◆ **QUESTIONS TO ANSWER**:
1 - Can you copy out, word for word, the stretch of the passage on Spice in prisons from "It describes how" through "by the prison."?
2 - In two sentences, what does the passage on Spice in prisons say?

◆ **PAGE TEXT**:
------------------------

It describes how the Spice trade has become an integral part of the psychology and economics of prison life. Prisoners regularly abuse the prison license recall system by deliberately getting sent back to prison in order to smuggle in Spice. Some do it for their own profit, while others are forced into becoming drug mules to pay off debts.
The report says Spice has become so profitable, worth ten times its amount behind bars, that the traditional drugs market in heroin and cannabis has collapsed. In the first three months of 2015, recorded amounts of recovered synthetic cannabinoids (973g) far outweighed the quantities of cannabis (15g) and heroin (3g) seized by the prison.
Andy, who came out of Strangeways Prison last year, told me: “You make sure you are plugged when you go and commit a crime, in case you go straight back in. So you go with Spice up your arse for a burglary. You deliberately get yourself arrested or break your license so you can go back in jail and sell Spice. As we speak, there are people in police cells around the country with drugs up their arses, waiting to come back inside.”

------------------------

◆ **GIVEN DATA**:
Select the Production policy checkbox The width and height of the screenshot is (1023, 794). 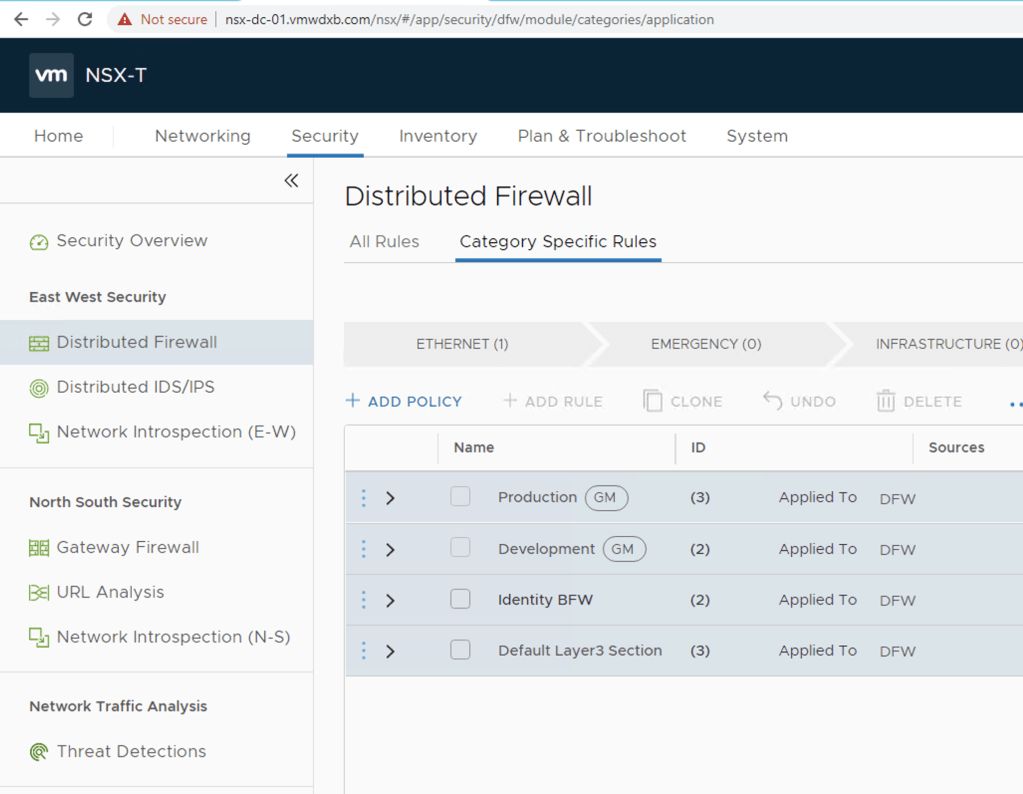click(x=460, y=497)
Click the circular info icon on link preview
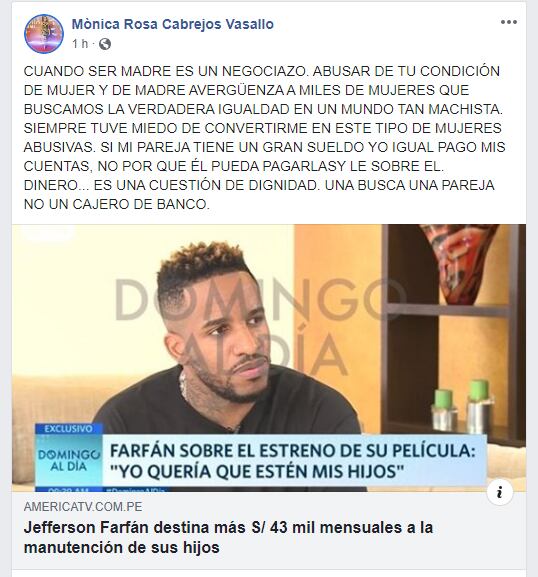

------------------------

◆ **RESULTS FOR EACH TASK**:
1 -
It describes how the Spice trade has become an integral part of the psychology and economics of prison life. Prisoners regularly abuse the prison license recall system by deliberately getting sent back to prison in order to smuggle in Spice. Some do it for their own profit, while others are forced into becoming drug mules to pay off debts.
The report says Spice has become so profitable, worth ten times its amount behind bars, that the traditional drugs market in heroin and cannabis has collapsed. In the first three months of 2015, recorded amounts of recovered synthetic cannabinoids (973g) far outweighed the quantities of cannabis (15g) and heroin (3g) seized by the prison.

2 - Spice has become so profitable in prison, worth ten times its amount behind bars, that the traditional drugs market in heroin and cannabis has collapsed, and in the first three months of 2015 recovered synthetic cannabinoids far outweighed the cannabis and heroin seized. Prisoners deliberately get sent back to prison to smuggle Spice in, some for their own profit and others forced to act as drug mules to pay off debts, as a man who came out of Strangeways Prison last year describes.